Nos ultimos dias de dezembro, no Senado
Federal, ao apagar das luzes, Ruy Barboza, em discursos monumentais, fez
reviver a tragedia do «Satelite». A recordação dos fuzilamentos que
ensanguentaram o tombadilho do navio sinistro e entenebreceram a civilização
brazileira, deu lugar a calorozas explicações de diversos parédros, cada qual
eximindo-se da tremenda culpa, relembrada pelo verbo divino de Ruy Barboza ali,
no Senado da Republica, aos senadores atonitos. Fizeram-se revelações
interessantes. Recordaram-se os tristes epizodios da revolta da maruja, ao
alvorecer do quatrienio Hermes. Mas a responsabilidade da monstruosa
carnificina ficou no misterio das razões de Estado, impenetravel, impunivel. O
Acre foi citado amiude em ambas as casas do Congresso, a propozito do
incidente, não na lembrança patriotica de suas necessidades vitais, mas o Acre
degredo, lugar de coito e homizio, ante-camara da morte, que ia receber as fézes
da anarquia, na leva de deportados de que, pela segunda vez, se expurgavam as
prizões da metropole. Convem ler as palavras do sr. deputado Flores da Cunha:
«Era delegado de policia e fui incumbido de ir
à detenção verificar os assentamentos a respeito de mais de mil individuos
prezos.
Fil-o com cuidado e só achei em condições de
deportação cento e poucos homens e 44 mulheres, todos com muitas entradas na
prizão e individuos de má nota.»
Esses duzentos exemplares da fauna criminal do
Rio de Janeiro foram destinados ao Acre... Mandava-os o Governo á região,
porque o Governo ainda vive a supor que o Acre é aquele ponto sinistro do paiz
em que o organismo mais robusto não escapa ao germen da morte. Não eram
elementos de trabalho e de inteligencia que o Governo destinava ao Territorio,
eram condenados ao impaludismo.
Já em 1905 o Governo fizera despejar no Acre o
rebutalho das ruas cariocas, colhido nas mazorcas de novembro.
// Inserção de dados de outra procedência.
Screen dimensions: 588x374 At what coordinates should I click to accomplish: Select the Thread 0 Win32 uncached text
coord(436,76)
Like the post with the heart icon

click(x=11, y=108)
Ao Juruà coube
farto quinhão dessa prodigalidade povoadora.
Quazi todos morreram. Não de molestias
contraidas na região, infecionados durante a longa travessia pela imundicie do
bôjo dantesco dos navios do Lloyd e 3ª. classes dos gaiolas fluviaes.
Limparam-se as prizões do Rio, mas abriram-se
centenas de sepulturas nos barrancos acreanos. A policia fora de sabio alvitre,
duplamente pratico: varrera a ralè perigoza e desordeira das ruas tumultuosas
da metropole e a fama trêda da insalubridade regional alcançara consagração
oficial, documentada pelo morticinio, que as cruzes negras ainda marcam em
varios pontos.
Ora, o Acre, como toda a Amazonía, é conquista
excluziva do nortista, principalmente do cearense. Foram eles quem, desajudados
do favor oficial e largados de Deus, navegaram arrojadamente os cursos
fluviais, penetraram as florestas dissipando-lhes a treva do misterio,
devassando-a em todos os quadrantes, varrendo-a de selvicolas hostis,
povoando-a, iniciando uma industria que logo se tornou a segunda fonte de
riqueza nacional. Não lhes deu apoio algum o Governo. Quando vizinhos
turbulhentos, arrimados em Tratados deprimentes, que lhes cediam a região, numa
lastimavel inciencia da riqueza que se perdia, pretenderam apoderar-se da terra
magnifica, em pleno e assombrozo florecimento, perturbando-lhes a posse com
suas àlgaras invazoras, foram ainda eles quem, esquecidos pelo Governo,
mantiveram o dominio. Valeu-lhes na conjuntura o genio tutetor de Rio Branco,
aproveitando-se da situação para um ajuste diplomatico difinitivo e
reivindicador. O Brazil inteiro delirou na alegria da victoria. E o Governo
entrou a exercer sobre o novo patrimonio a ação de sua soberania, expressa na
arrecadação do quinto da produção regional, talqualmente a metropole portugueza
extorquia da exploração aurifera o seu quinto de oiro.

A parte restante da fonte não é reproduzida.